## Job item
Please echo the rows starting with the line that contains "Describe the element" and going on through the line that contains "at that location.", leaving the pictures out of the answer.

## Records to process
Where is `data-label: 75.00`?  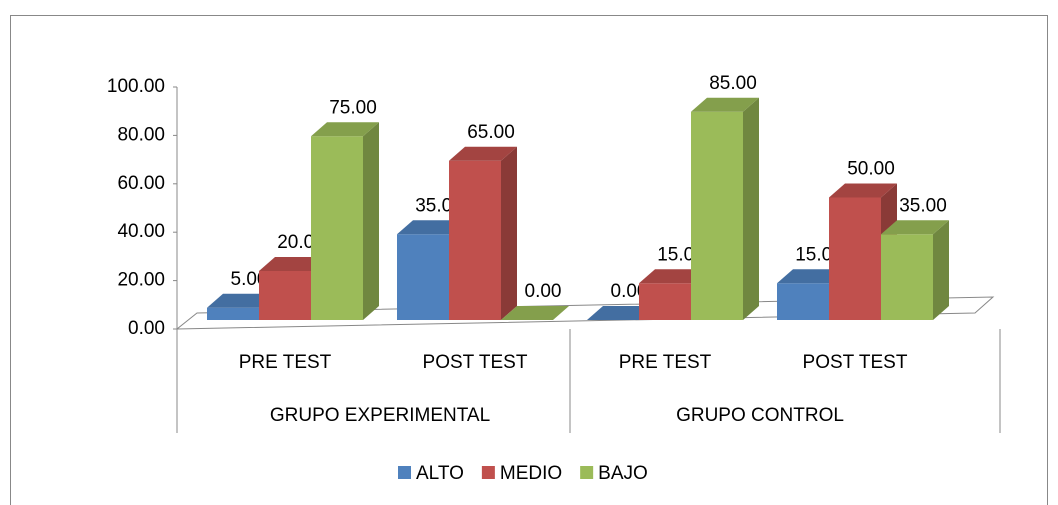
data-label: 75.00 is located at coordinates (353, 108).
* * *
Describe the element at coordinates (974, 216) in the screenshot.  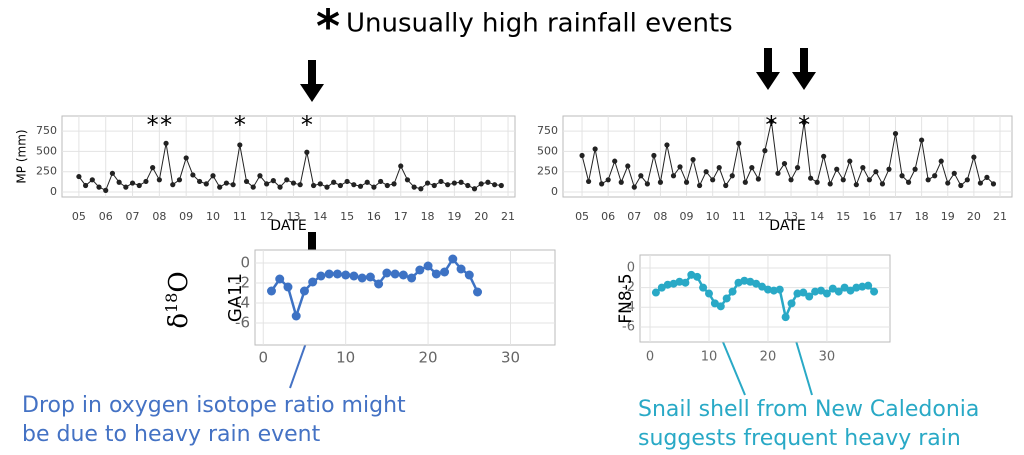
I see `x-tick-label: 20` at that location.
==
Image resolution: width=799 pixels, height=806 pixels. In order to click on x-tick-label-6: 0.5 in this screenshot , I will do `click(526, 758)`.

## Result for this task
Describe the element at coordinates (974, 216) in the screenshot.  
I see `x-tick-label: 20` at that location.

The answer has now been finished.